— Begin EXCERPT TO READ —
For going on 14 years now, the Caring for the Kenai program has sought to solve environmental problems by tapping into one of the peninsula's most valuable renewable resources: kids.
On Wednesday, CFK representatives gave an update on the program to the Kenai Chamber of Commerce. Part pep talk, part pat on the back, the speakers touted the program's long history of success and urged chamber members to continue what has been a unique and successful partnership between business groups, area schools and community volunteers.
"Things don't happen in other places like they do here on the Kenai," said CFK manager Merrill Sikorski, who has been with the program since its inception.
Sikorski said that because Kenai is lucky enough to have businesses like Agrium and Unocal the program's primary sponsors in town, programs like Caring for the Kenai are able to flourish here like nowhere else.
He pointed to the fact that area high school students have received awards from likes of the president of the United States and the Envi-ronmental Protection Agency as proof that Caring for the Kenai is helping turn out students who are interested in both science and a healthy environment.
"Our kids are the best," Sikorski said.
— End EXCERPT TO READ —
— Begin DATASET ENTRIES —
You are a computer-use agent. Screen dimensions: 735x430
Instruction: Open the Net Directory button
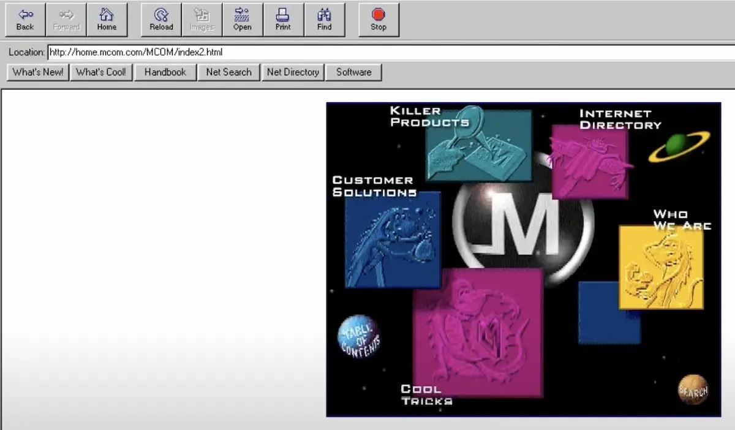293,72
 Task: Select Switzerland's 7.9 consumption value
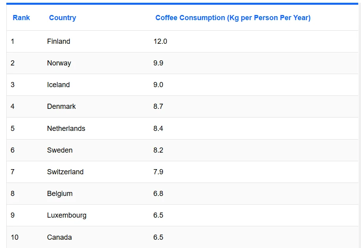158,172
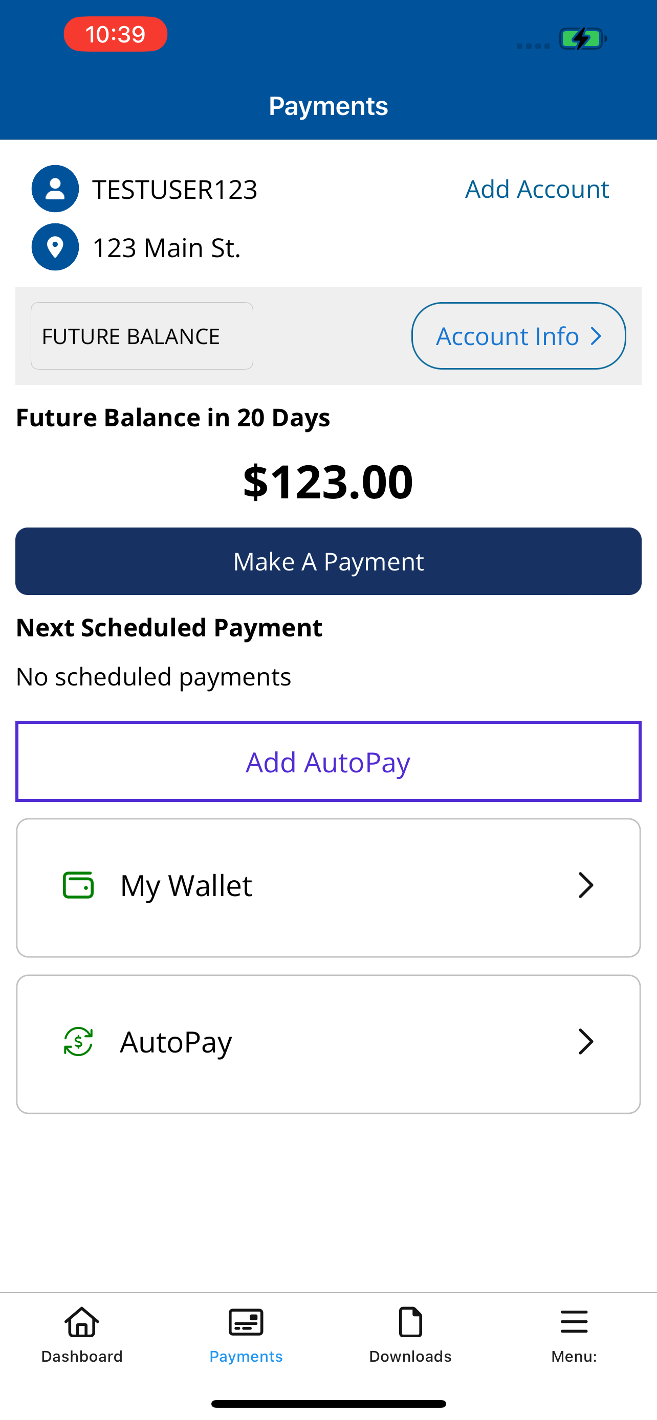Select the Add AutoPay button
The width and height of the screenshot is (657, 1420).
click(x=328, y=761)
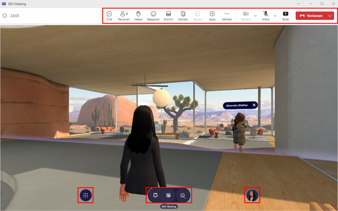The width and height of the screenshot is (338, 211).
Task: Share content using the Teilen icon
Action: pos(285,15)
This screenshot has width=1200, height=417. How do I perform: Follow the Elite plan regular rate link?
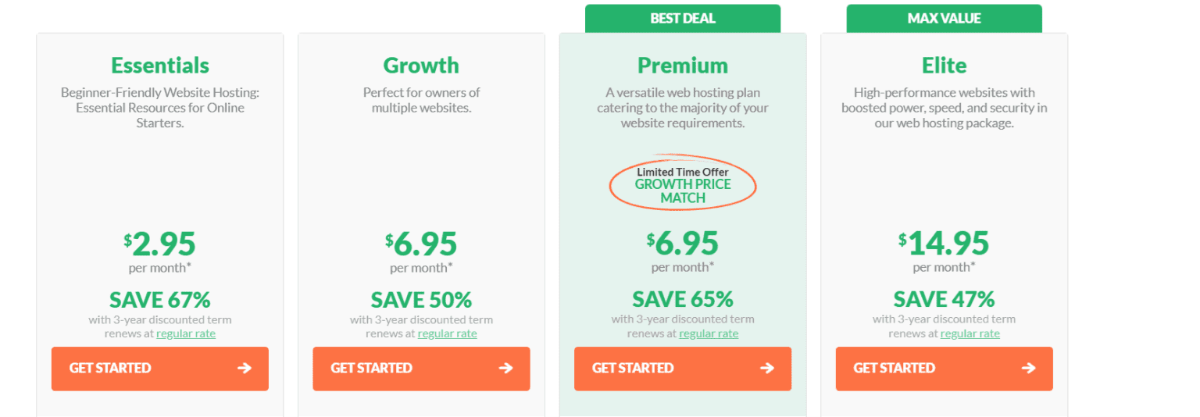(970, 334)
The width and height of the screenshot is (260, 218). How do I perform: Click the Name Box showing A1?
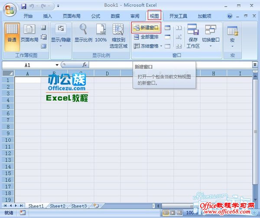tap(28, 65)
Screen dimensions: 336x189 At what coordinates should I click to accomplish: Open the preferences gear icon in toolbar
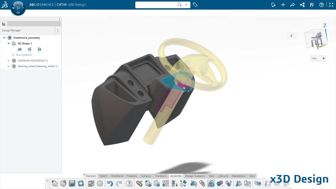pos(100,183)
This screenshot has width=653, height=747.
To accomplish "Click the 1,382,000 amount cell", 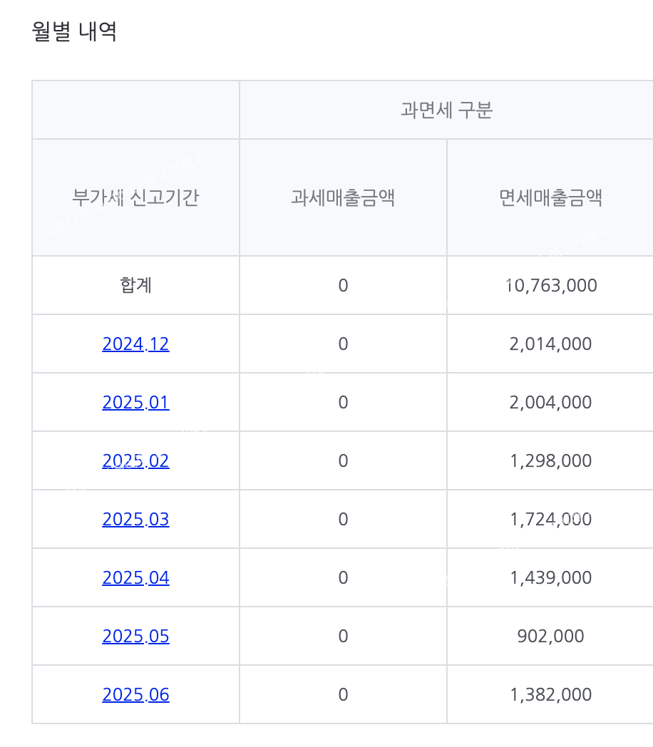I will pyautogui.click(x=550, y=695).
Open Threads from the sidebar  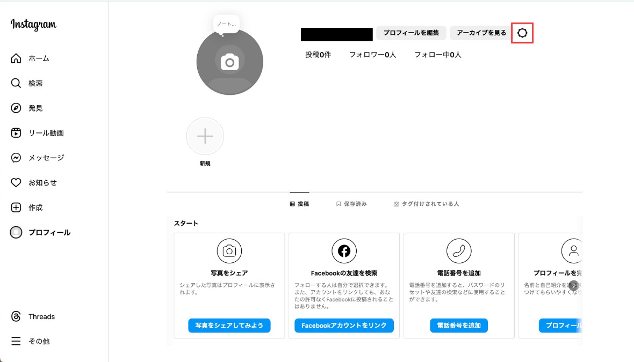(17, 316)
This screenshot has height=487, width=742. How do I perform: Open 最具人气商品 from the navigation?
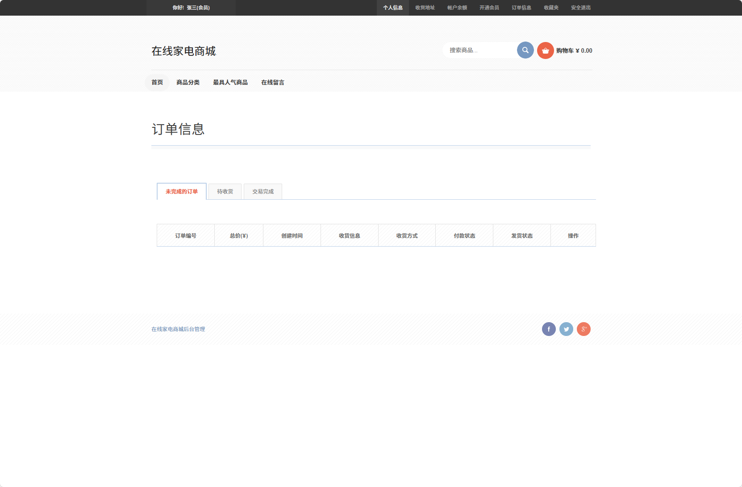[x=230, y=82]
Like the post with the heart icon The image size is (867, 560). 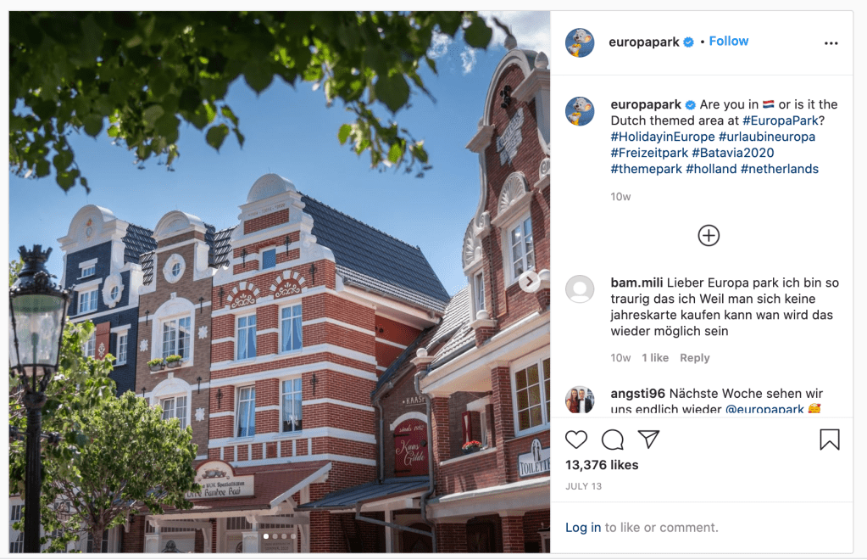[576, 440]
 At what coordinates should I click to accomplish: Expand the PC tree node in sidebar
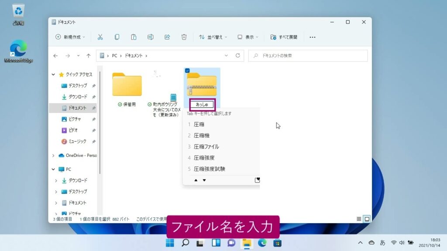click(x=54, y=169)
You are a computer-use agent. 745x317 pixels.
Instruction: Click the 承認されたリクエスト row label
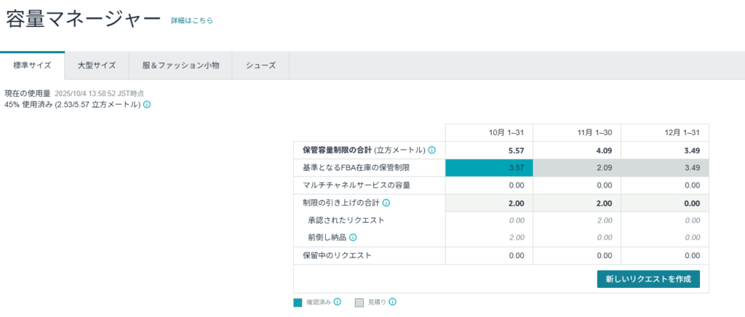point(346,220)
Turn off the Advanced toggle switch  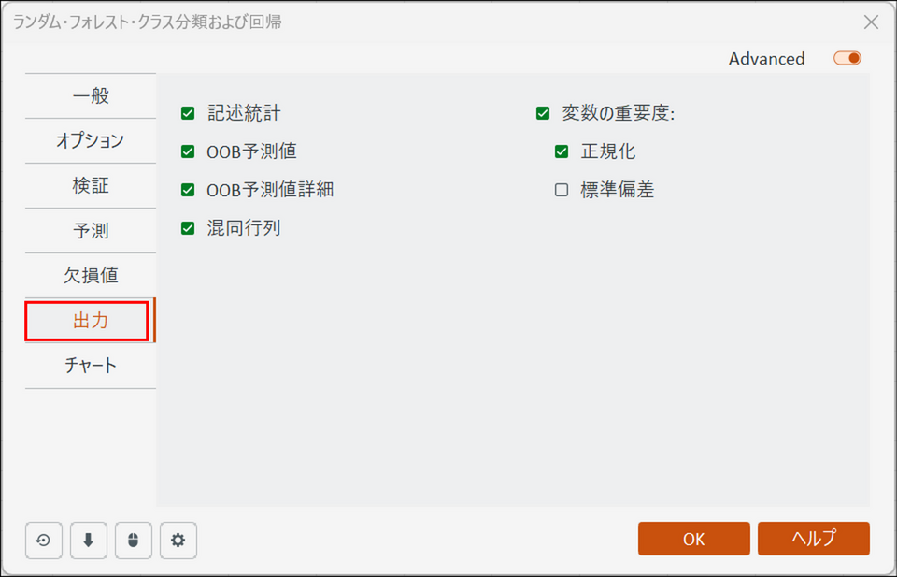[x=847, y=58]
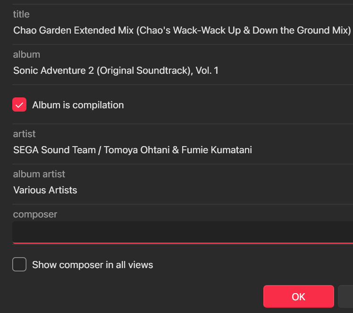Click the "album artist" field label
The image size is (353, 313).
coord(39,174)

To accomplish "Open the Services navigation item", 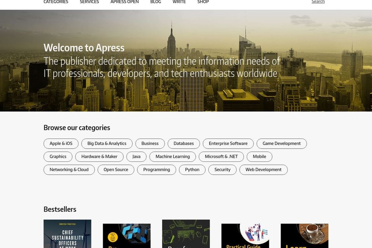I will [89, 2].
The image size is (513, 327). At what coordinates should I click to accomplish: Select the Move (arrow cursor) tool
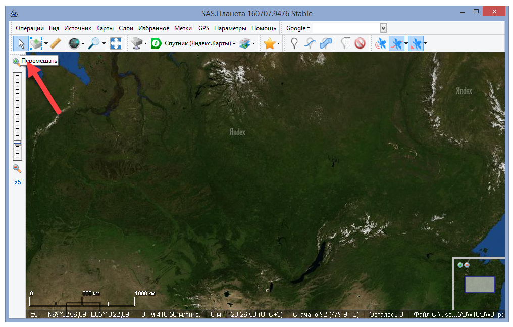pyautogui.click(x=21, y=44)
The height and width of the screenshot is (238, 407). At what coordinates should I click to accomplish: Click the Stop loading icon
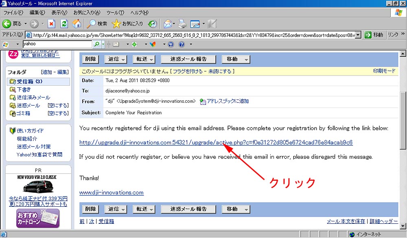[52, 24]
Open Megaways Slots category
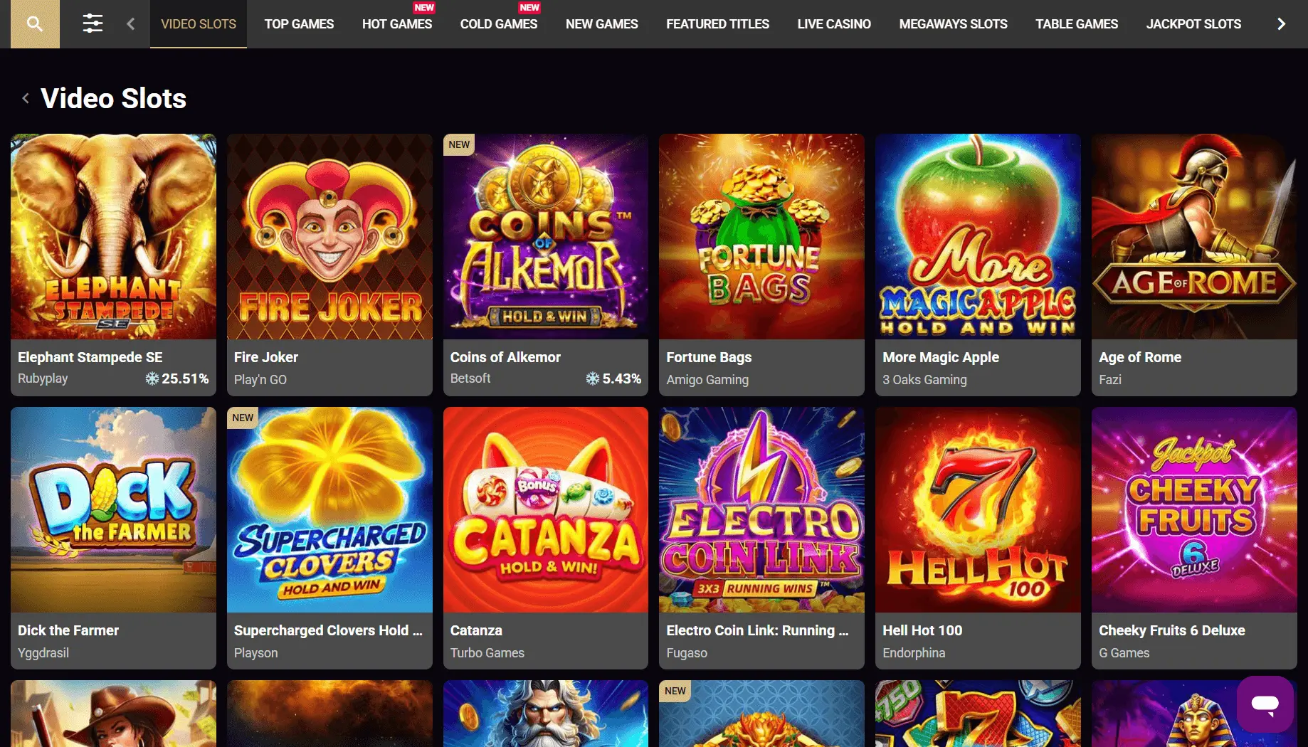This screenshot has width=1308, height=747. 953,24
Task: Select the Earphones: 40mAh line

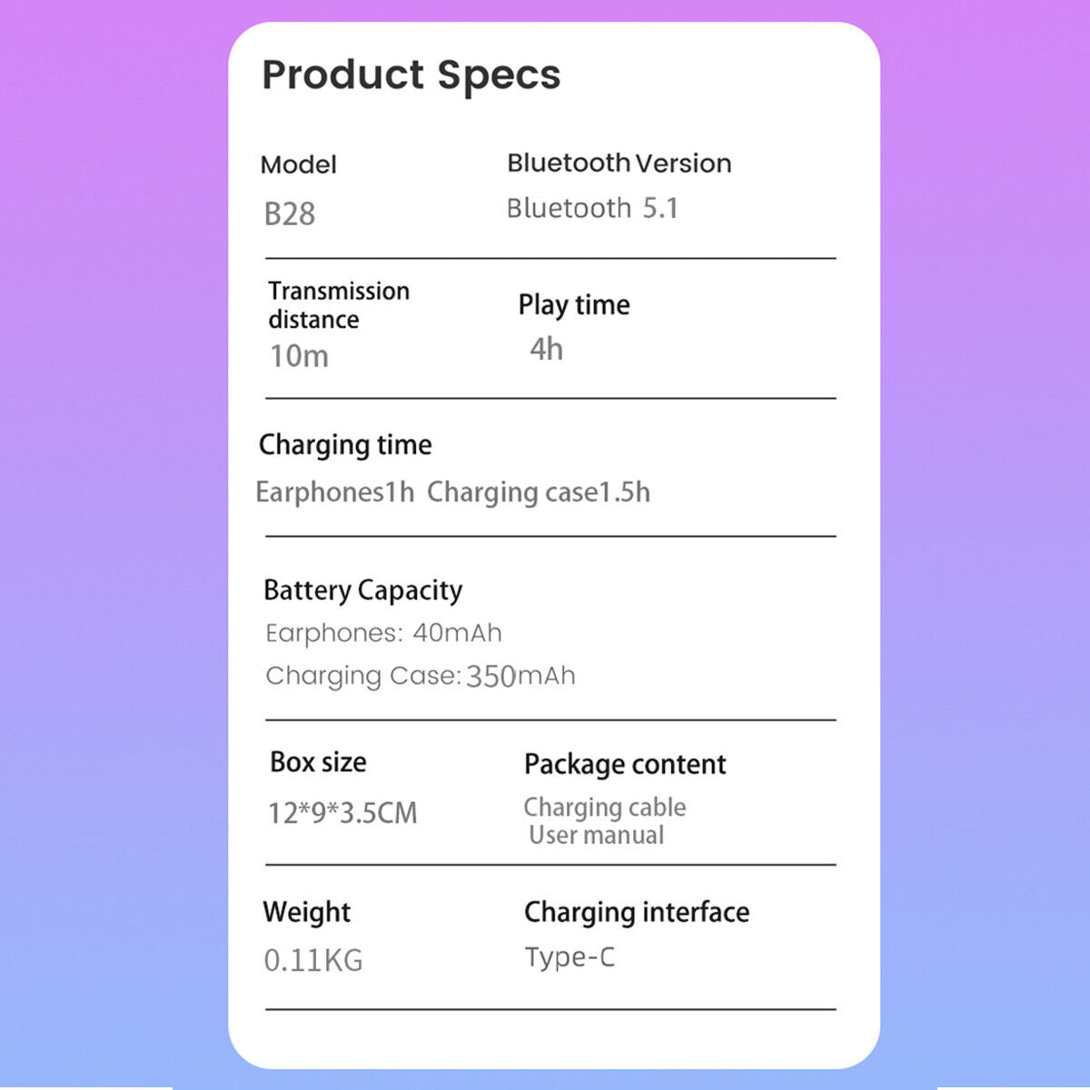Action: [x=383, y=633]
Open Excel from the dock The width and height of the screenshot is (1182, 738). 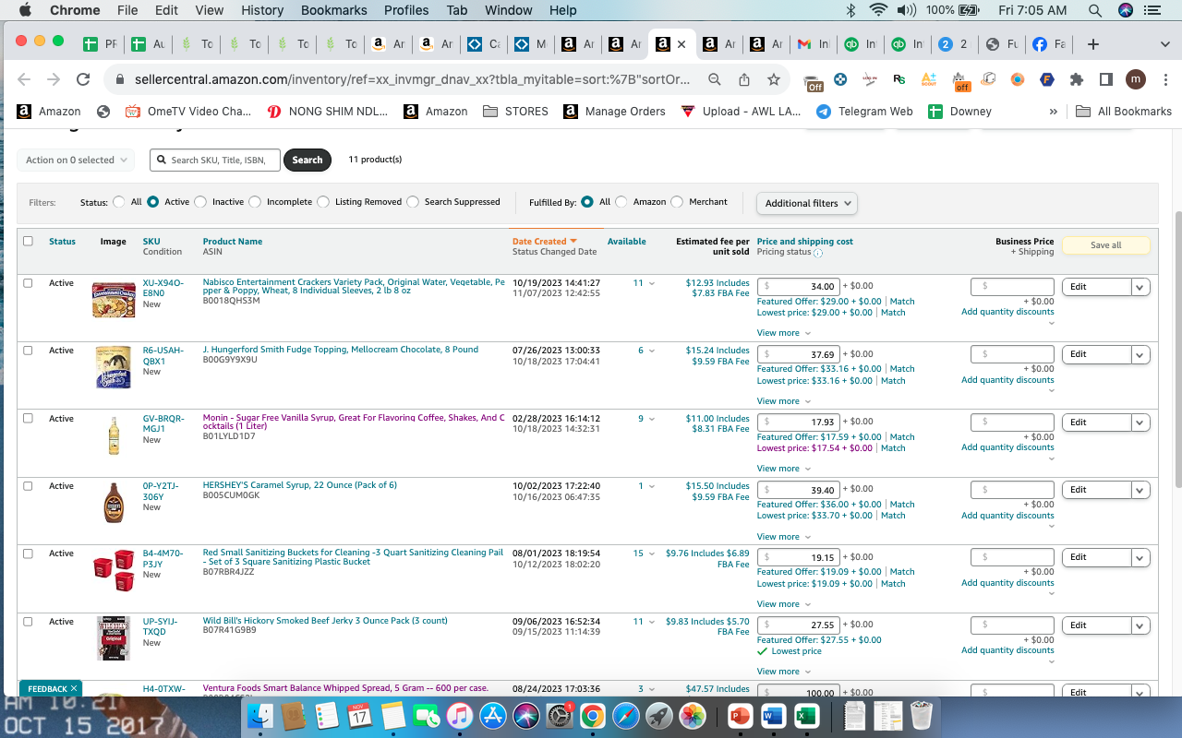805,716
— End DATASET ENTRIES —
* WHAT TO WORK ON
[1] Quote the part of the Caring for the Kenai article starting at "Sikorski said that" and ending at "like nowhere else.".
[2] Write what comes next in the Caring for the Kenai article, beginning right after its last sentence.

* OUTPUTS
[1]
Sikorski said that because Kenai is lucky enough to have businesses like Agrium and Unocal the program's primary sponsors in town, programs like Caring for the Kenai are able to flourish here like nowhere else.

[2]
Following Sikorski at the podium was Rick Frederic, science coordinator with the Kenai Peninsula Borough School District. As a former science teacher at Nikiski Middle-Senior High School, Frederic has seen firsthand the positive impact the program has on area youth. He said Caring for the Kenai is successful because it challenges students to creatively solve problems they might not otherwise worry about.
"Students will rise to the challenge if we present them with the incentive," Frederic said.
That incentive comes in the form of cash prizes doled out each year to 12 finalists from area high schools whose CFK projects come closest to answering the question, "What can I do, invent or create to better care for the environment on the Kenai Peninsula, or to improve the area's preparedness for a natural disaster?"
Over the years, students' answers to that question have varied widely, from new twists on recycling programs to last year's winning idea for a decommissioned oil platform that creates energy by utilizing tidal and wind generators.
That idea, which came from Frederic's own daughter, Kristen, earned a cash award of $1,500. In addition to the prizes given to finalists, Sikorski told the chamber that more than $10,000 also is given to school science programs for participating in the program, something that can come in mighty handy in an era of tight budgets and education cuts.
"Talk to any teacher, that helps to buy a lot of things," Sikorski said.
Although the support of local industry helps foot the bill for much of the program, Sikorski said there always is the opportunity for any business or individual to make a contribution whether financial or in-kind to help support it in the future.
"We all need to work together," he said.
According to Rick Frederic, the idea behind the whole project is to keep the entire community working together to ensure that great ideas continue to spring from the minds of the peninsula's next generation.
"It is truly a community process."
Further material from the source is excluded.